_TASK OBJECTIVE:_ Show all lines of the listing that hold the word "heading".

_EXTRACTED DATA:_
========================

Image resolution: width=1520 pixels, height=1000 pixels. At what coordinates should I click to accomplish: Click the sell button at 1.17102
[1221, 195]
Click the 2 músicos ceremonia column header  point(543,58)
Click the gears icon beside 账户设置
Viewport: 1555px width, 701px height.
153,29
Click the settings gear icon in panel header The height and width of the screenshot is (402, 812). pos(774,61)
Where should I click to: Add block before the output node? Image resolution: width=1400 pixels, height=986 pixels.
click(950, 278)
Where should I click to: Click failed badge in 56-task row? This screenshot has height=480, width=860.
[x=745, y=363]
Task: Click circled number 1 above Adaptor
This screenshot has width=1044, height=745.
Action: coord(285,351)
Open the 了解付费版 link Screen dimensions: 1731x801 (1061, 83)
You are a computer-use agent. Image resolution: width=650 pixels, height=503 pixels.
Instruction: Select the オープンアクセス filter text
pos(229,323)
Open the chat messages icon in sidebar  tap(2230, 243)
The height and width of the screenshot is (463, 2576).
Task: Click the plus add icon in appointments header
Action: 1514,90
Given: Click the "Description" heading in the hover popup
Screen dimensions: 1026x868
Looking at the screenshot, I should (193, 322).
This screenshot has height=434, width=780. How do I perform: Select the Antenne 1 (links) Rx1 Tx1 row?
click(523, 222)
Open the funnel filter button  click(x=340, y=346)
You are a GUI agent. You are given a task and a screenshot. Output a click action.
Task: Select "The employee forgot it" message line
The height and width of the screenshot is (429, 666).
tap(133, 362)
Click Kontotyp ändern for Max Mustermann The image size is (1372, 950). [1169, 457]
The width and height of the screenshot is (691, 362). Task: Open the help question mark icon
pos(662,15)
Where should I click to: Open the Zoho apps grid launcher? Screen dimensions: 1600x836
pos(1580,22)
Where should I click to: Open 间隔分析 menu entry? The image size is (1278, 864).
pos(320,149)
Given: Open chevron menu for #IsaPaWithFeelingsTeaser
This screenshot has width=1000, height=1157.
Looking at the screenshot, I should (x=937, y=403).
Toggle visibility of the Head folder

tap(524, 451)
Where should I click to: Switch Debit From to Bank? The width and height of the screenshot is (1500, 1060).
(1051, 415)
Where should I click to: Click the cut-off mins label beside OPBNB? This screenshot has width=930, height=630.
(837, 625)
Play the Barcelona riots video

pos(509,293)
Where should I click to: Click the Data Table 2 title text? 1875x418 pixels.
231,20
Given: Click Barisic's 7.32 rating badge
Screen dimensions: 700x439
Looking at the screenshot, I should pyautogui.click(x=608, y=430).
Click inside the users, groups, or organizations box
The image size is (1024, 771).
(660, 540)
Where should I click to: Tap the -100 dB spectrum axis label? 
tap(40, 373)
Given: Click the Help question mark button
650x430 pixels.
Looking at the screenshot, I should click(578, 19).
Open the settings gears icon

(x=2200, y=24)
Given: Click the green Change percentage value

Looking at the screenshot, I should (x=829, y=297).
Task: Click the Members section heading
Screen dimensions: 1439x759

========================

_SOLUTION TO THE PROBLEM:_
Given: Click the "Description" heading in the hover popup
Task: Click the Members section heading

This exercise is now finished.